PASSAGE:
────────────────────

OT: The Collapse At Countrywide

Yesterday, Countrywide Financial Corp. drew down all of an $11.5 billion credit line in a last-ditch attempt to fend off bankruptcy. Countrywide's crisis is merely the latest in a long list of mortgage originating companies, many of whom were subprime and "alt-A" originators, such as the Rangers' former park name sponsor Ameriquest, or American Home Mortgage, who recently filed for Chapter 11 bankruptcy. The subprime/alt-A business model, from what I can tell, followed the Underpants Gnomes business model prevalent in the early ought's, except it actually had a middle part. It went something like this:
  1. Find somebody with a house, or who says he can build a house.
  2. Find a somebody who wants to buy the house. Income verification? Mortgage fraud? What's that?
  3. Write the loan.
  4. Sell it to a patsy.
  5. Profit!
It used to not matter if the contracting parties engaged in one of the two types of mortgage fraud (lying about income or overstating the value of the property), for two reasons: first, everyone was doing it, and second, big-time presidential candidates want to bail out the lenders and the "homeowners". Hillary Clinton is, of course, as complete an idiot as exists on the face of this earth; outside the Beltway, we cannot simply raise taxes (or issue more Treasuries) and make our household budgets larger. That such a proposal rewards arguably illegal activity on both ends of the transaction should not go unnoticed; both groups need sound punishment instead, the companies on the dissection table of bankruptcy on the one end, and houses returned to collection agencies for those who cannot pay the mortgage.

For some months, I have been wanting to share this picture I took in Goodyear, Arizona on our way back from spring training:

This is an abandoned Albertson's supermarket. For blocks around it is nothing but (apparently) unoccupied homes. How bad is the overbuilding in the Phoenix area when new subdivisions can't even support basic infrastructure like an Albertson's?

────────────────────

RECORDED INFORMATION:
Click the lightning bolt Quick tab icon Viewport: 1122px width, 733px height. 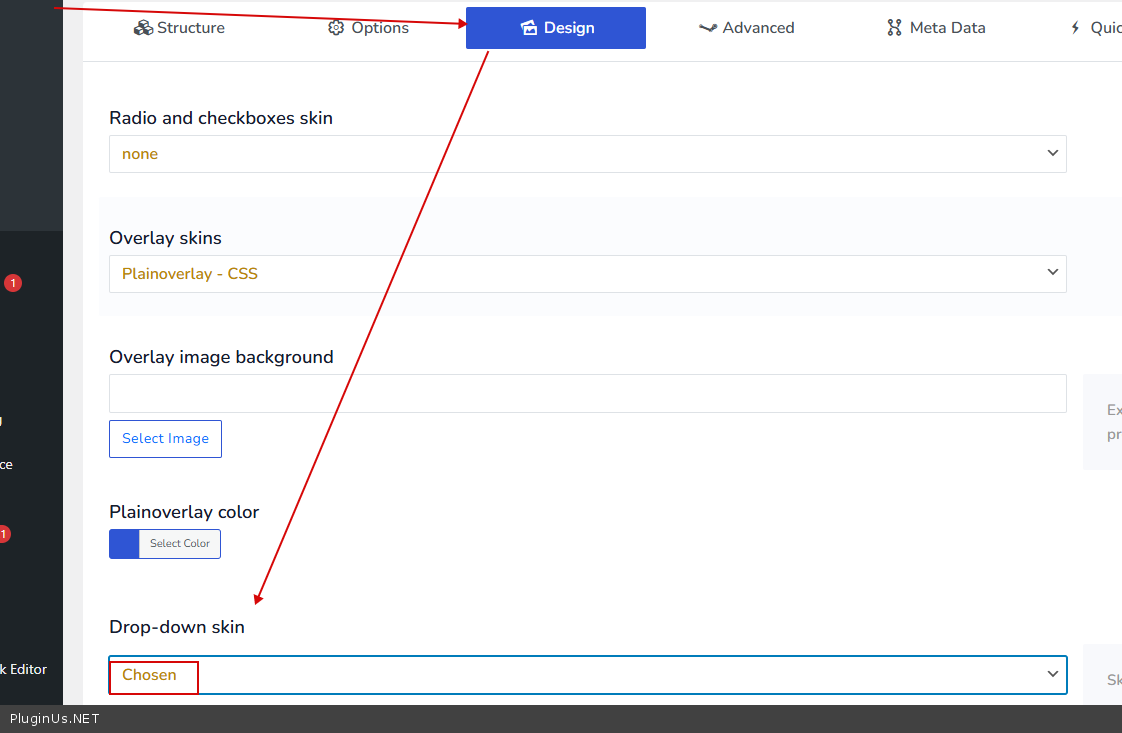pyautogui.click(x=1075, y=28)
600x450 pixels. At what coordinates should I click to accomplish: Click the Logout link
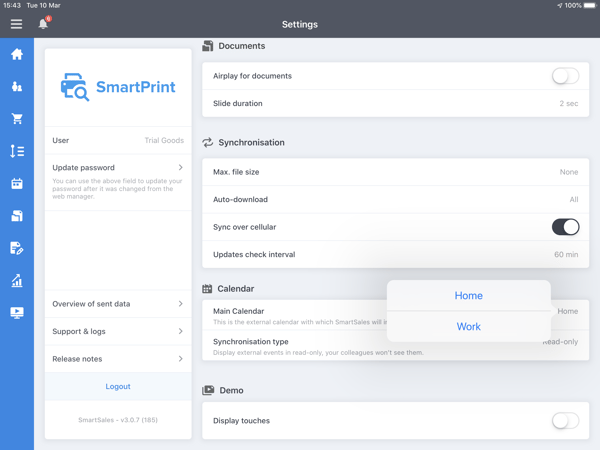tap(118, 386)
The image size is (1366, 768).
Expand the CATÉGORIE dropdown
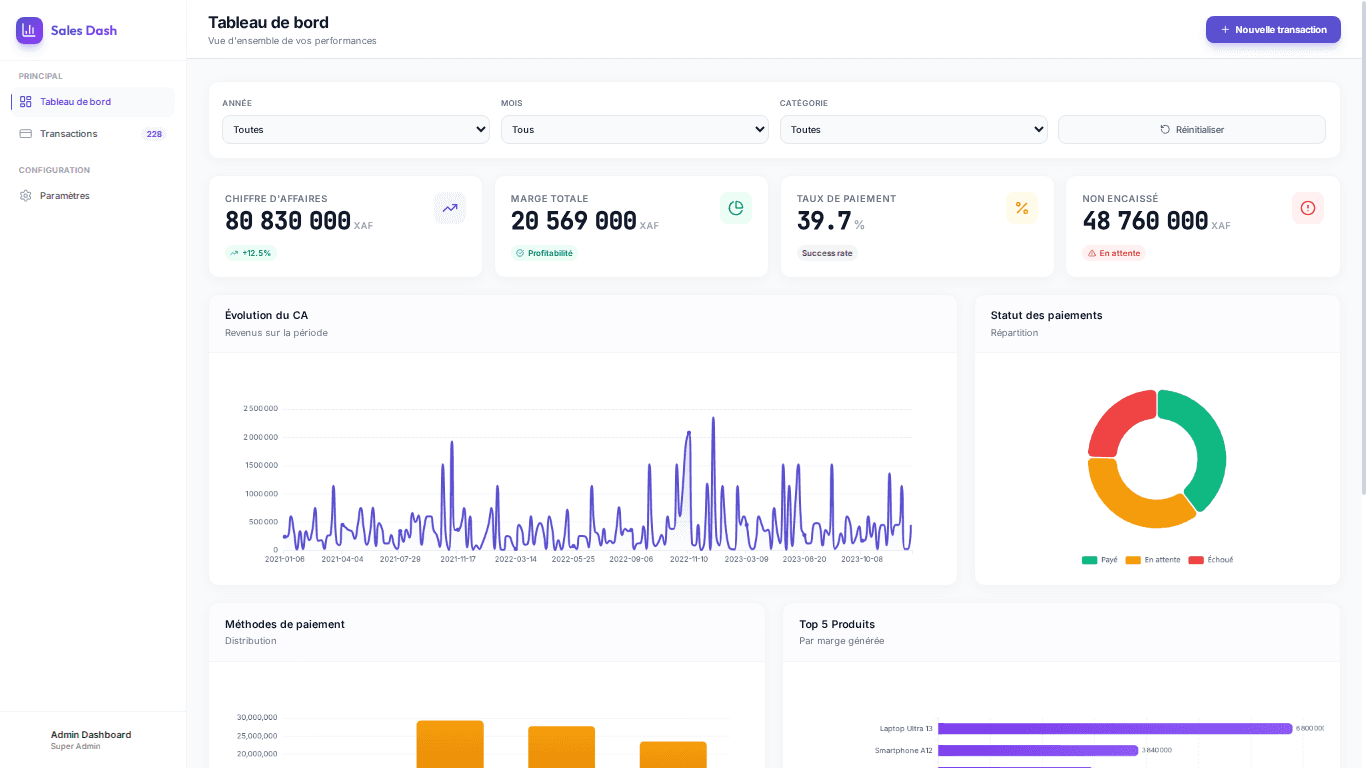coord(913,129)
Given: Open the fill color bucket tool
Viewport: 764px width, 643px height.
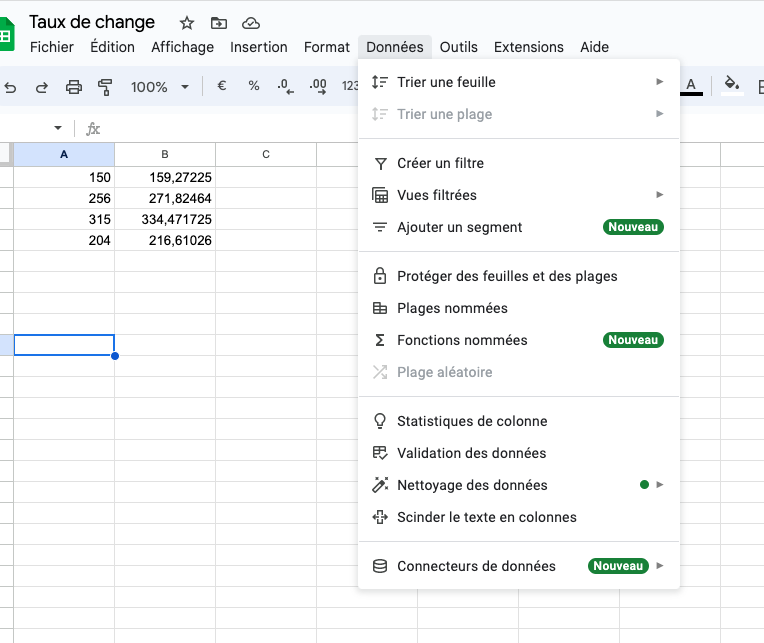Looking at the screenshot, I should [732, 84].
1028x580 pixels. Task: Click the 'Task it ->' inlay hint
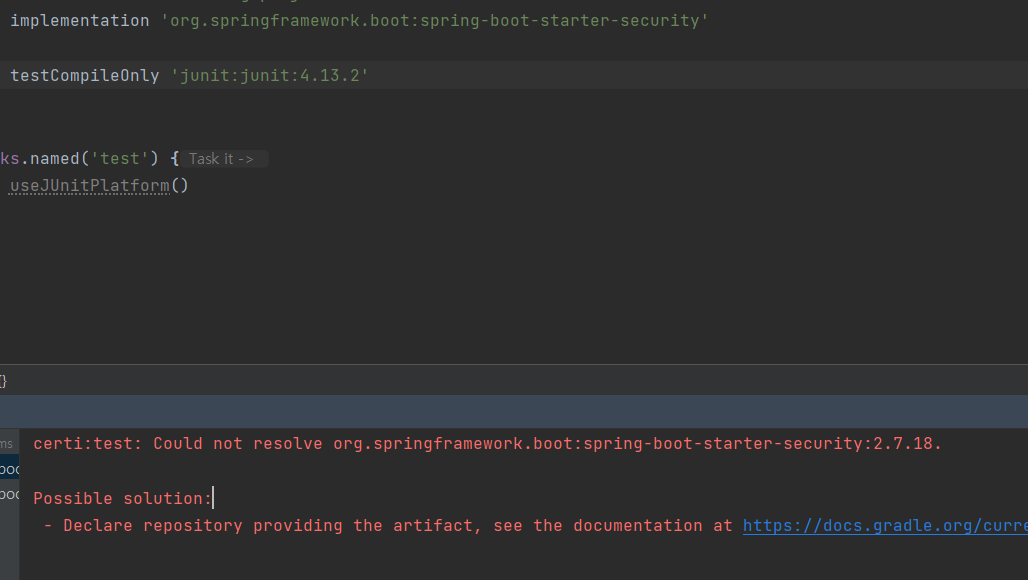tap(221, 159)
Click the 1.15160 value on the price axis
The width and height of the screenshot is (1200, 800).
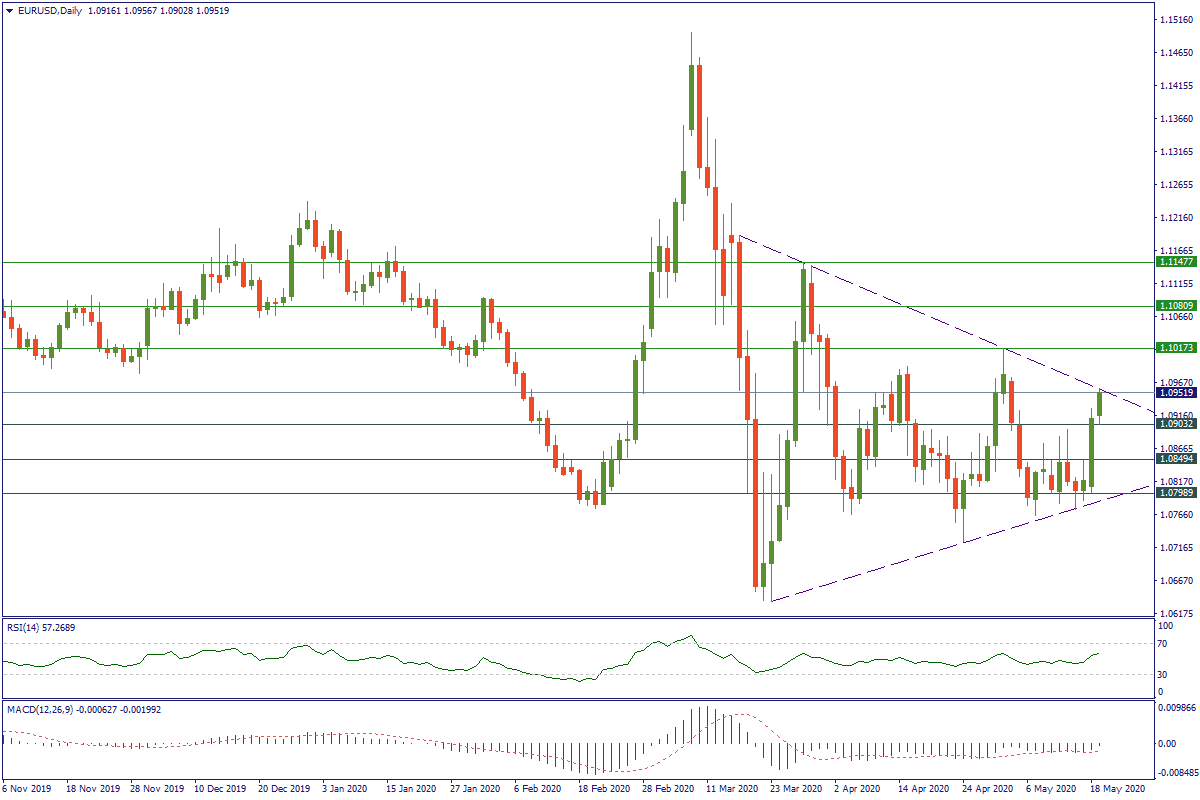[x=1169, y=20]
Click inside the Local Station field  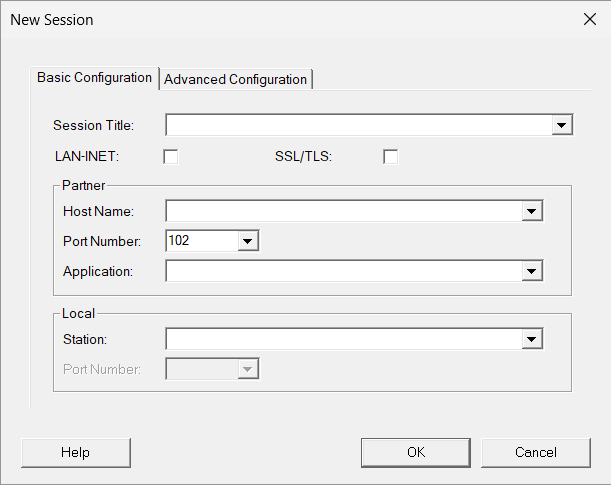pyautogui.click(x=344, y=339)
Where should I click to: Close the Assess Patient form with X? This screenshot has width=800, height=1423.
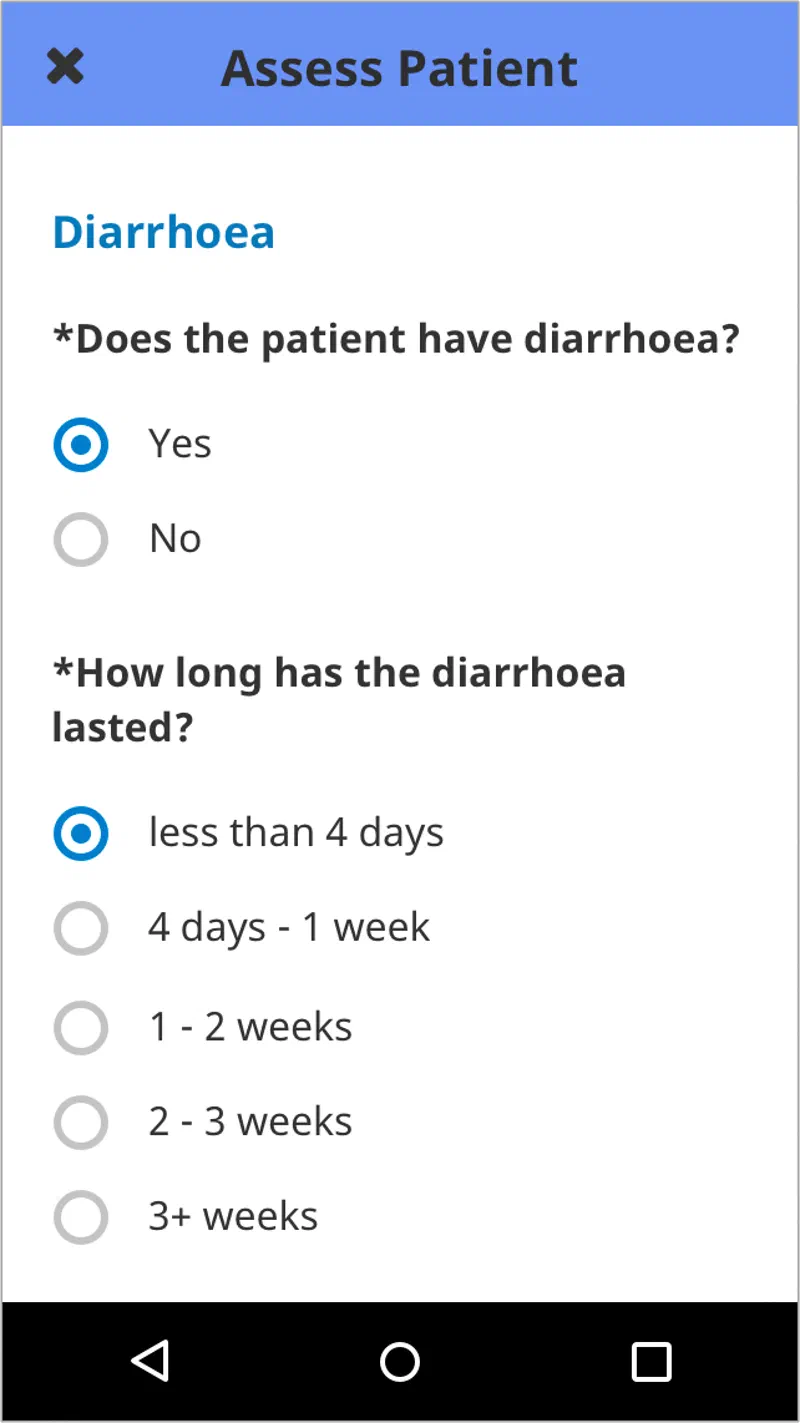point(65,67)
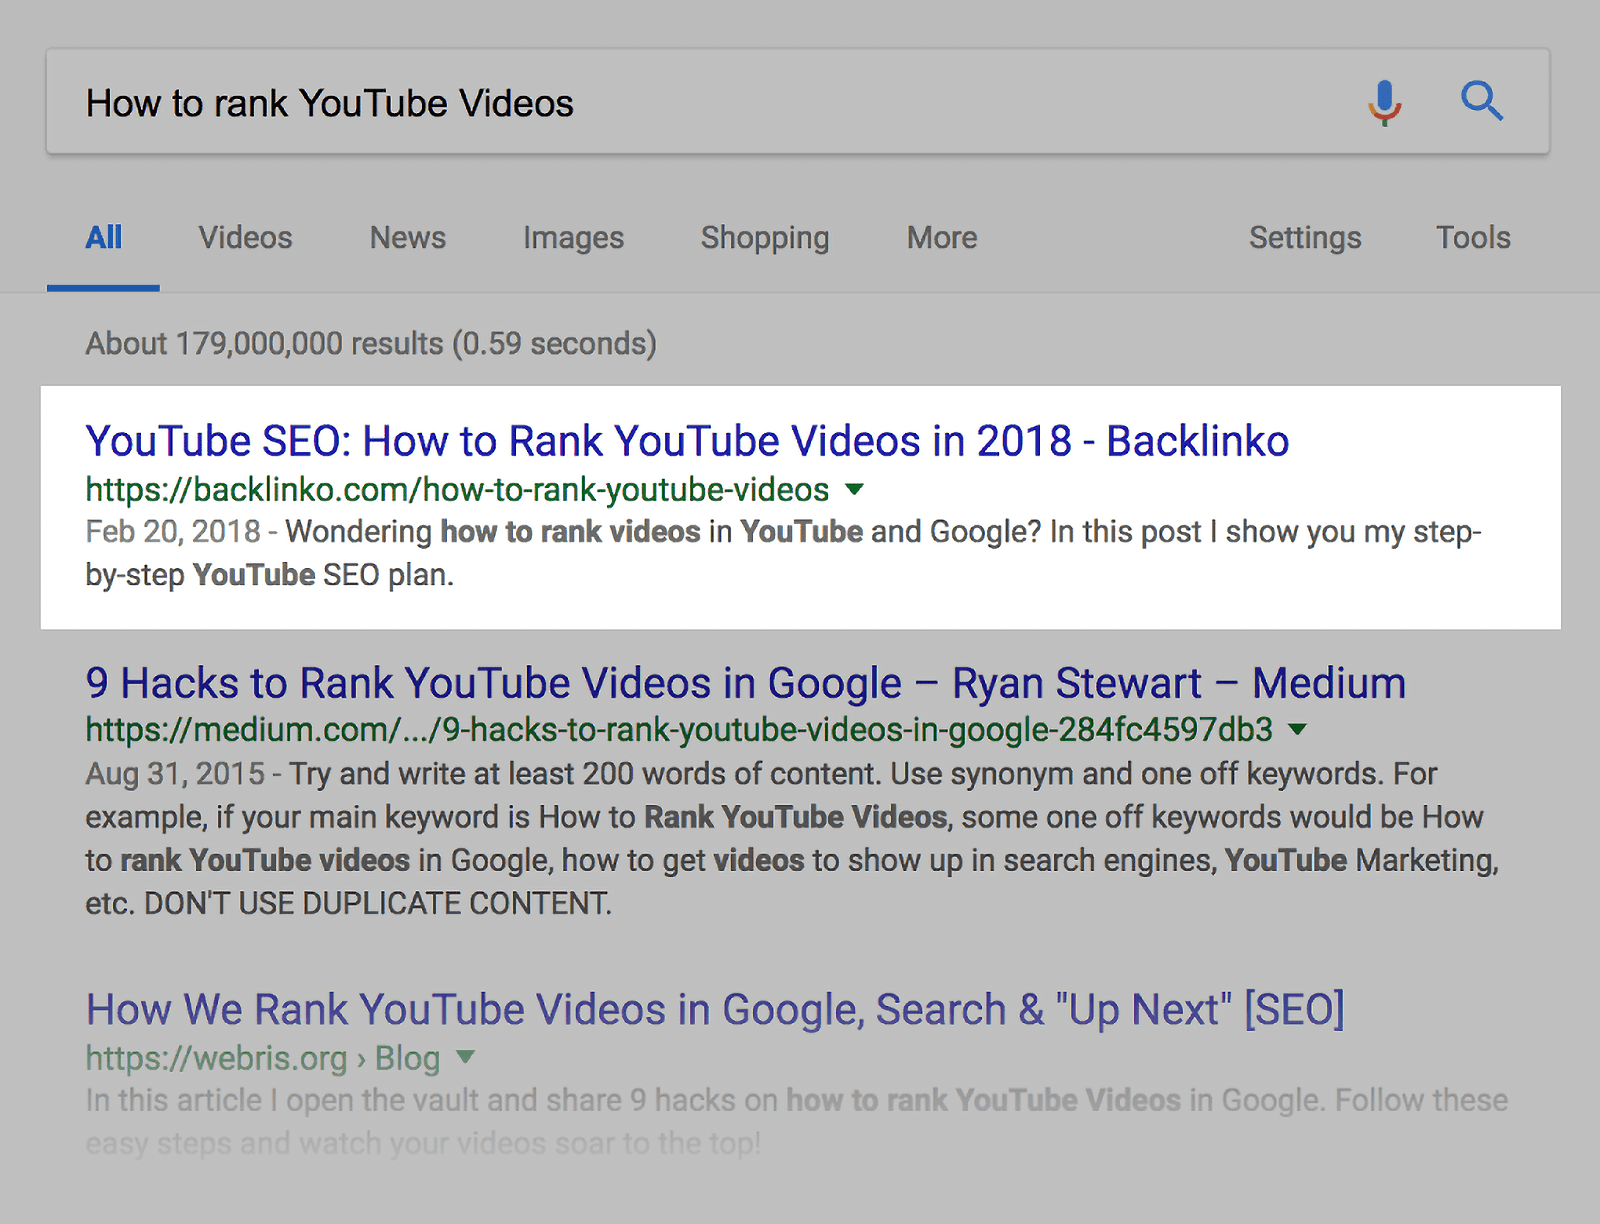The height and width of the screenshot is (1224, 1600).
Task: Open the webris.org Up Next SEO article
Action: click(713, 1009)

────────────────────

WHAT THE TASK REQUIRES: Write out the part of the Countrywide post that opens with the words containing "Yesterday, Countrywide Financial" and closes with "build a house.". The rows are separate material, unrelated to the post on Countrywide.

TASK RESPONSE:
Yesterday, Countrywide Financial Corp. drew down all of an $11.5 billion credit line in a last-ditch attempt to fend off bankruptcy. Countrywide's crisis is merely the latest in a long list of mortgage originating companies, many of whom were subprime and "alt-A" originators, such as the Rangers' former park name sponsor Ameriquest, or American Home Mortgage, who recently filed for Chapter 11 bankruptcy. The subprime/alt-A business model, from what I can tell, followed the Underpants Gnomes business model prevalent in the early ought's, except it actually had a middle part. It went something like this:
  1. Find somebody with a house, or who says he can build a house.